> Work instructions: Copy out the rows below word for word, starting at the line containing "Task: Click soutosewing" and ending at the line containing "tap(899, 463)", both included.

'''

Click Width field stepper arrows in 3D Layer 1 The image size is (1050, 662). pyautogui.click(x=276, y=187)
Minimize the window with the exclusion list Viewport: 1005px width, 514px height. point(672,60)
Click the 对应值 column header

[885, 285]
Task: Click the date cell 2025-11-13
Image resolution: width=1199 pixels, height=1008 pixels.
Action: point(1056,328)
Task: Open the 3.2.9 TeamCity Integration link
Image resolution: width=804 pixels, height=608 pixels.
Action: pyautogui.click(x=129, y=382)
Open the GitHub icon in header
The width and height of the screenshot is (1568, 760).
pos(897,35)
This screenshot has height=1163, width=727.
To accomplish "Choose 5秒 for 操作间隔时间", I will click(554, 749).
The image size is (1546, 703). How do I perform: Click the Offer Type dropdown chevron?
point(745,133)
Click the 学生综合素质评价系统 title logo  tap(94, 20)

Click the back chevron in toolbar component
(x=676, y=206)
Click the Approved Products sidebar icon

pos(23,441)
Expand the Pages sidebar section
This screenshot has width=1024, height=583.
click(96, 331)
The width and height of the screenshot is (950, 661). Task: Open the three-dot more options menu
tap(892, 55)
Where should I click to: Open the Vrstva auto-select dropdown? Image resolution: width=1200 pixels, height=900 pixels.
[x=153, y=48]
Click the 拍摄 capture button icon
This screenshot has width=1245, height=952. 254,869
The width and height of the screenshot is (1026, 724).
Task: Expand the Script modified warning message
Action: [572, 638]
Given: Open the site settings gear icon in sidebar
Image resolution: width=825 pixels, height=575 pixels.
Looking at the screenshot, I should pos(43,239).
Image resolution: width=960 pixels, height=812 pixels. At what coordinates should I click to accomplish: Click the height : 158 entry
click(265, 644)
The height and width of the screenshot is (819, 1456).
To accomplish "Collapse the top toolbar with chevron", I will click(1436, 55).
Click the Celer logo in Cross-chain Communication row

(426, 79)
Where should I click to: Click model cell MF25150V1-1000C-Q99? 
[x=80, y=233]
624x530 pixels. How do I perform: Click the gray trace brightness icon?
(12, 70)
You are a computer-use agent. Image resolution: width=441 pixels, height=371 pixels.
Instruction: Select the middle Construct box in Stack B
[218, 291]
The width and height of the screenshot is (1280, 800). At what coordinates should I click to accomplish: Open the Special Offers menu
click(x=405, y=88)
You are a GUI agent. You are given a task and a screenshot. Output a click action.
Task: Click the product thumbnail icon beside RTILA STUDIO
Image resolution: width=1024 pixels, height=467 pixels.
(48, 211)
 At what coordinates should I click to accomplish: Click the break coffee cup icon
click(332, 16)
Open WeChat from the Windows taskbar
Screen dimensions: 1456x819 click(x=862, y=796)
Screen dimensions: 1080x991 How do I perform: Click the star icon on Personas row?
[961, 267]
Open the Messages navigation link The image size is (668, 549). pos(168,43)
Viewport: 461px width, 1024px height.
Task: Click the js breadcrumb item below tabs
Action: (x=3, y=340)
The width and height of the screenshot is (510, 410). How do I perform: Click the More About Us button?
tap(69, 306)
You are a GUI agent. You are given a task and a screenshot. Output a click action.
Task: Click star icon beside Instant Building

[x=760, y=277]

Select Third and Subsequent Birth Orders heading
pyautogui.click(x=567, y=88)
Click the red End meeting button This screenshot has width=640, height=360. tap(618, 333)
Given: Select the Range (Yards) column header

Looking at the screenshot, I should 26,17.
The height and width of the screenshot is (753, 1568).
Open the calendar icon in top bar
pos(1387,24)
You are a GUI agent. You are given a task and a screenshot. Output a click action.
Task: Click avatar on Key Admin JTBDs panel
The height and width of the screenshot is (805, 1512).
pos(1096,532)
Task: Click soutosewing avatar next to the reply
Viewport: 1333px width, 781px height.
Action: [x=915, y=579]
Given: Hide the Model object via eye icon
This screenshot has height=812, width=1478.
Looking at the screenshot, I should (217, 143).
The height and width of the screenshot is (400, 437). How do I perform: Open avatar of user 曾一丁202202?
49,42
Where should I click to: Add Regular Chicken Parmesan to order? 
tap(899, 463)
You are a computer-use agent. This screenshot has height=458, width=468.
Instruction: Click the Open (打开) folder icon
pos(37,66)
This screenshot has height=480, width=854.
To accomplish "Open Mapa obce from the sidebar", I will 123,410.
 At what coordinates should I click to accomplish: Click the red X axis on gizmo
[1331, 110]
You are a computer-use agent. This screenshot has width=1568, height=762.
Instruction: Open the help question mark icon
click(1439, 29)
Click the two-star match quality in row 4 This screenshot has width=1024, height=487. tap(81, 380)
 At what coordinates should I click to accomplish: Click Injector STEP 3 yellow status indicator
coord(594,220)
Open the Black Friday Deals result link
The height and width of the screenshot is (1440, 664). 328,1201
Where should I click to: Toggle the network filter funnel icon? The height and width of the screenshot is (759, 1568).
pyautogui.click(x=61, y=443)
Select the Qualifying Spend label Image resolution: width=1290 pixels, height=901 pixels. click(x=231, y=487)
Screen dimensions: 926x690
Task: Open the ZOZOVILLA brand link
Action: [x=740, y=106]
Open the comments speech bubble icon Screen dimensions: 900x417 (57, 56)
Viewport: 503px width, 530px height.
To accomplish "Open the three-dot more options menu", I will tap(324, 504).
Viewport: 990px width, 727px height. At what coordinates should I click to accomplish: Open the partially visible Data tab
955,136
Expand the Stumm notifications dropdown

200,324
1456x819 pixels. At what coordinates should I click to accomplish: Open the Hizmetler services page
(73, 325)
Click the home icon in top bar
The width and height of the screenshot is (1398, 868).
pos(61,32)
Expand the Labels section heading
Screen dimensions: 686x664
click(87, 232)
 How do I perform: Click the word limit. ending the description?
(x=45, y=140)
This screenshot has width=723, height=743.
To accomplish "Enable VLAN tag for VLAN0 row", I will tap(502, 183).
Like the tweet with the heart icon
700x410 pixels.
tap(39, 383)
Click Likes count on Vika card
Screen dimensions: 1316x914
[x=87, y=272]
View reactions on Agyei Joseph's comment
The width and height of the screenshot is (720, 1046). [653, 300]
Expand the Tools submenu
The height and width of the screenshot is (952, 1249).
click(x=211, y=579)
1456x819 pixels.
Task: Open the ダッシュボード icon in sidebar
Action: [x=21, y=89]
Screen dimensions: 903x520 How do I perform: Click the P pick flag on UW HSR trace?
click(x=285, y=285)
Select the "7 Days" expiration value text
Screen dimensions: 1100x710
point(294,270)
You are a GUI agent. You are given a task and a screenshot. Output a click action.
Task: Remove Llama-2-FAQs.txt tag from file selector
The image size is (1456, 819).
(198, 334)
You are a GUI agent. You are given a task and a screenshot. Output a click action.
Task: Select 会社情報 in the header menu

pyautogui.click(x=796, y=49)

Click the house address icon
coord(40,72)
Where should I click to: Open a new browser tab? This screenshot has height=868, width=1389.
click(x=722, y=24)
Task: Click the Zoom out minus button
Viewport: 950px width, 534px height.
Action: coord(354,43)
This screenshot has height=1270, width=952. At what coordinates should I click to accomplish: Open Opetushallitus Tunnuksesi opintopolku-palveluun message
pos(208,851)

'''

> Result:
Task: Click soutosewing avatar next to the reply
Viewport: 1333px width, 781px height.
Action: [x=915, y=579]
Given: Hide the Model object via eye icon
This screenshot has height=812, width=1478.
Looking at the screenshot, I should (217, 143).
The height and width of the screenshot is (400, 437). How do I perform: Open avatar of user 曾一丁202202?
49,42
Where should I click to: Add Regular Chicken Parmesan to order? 
tap(899, 463)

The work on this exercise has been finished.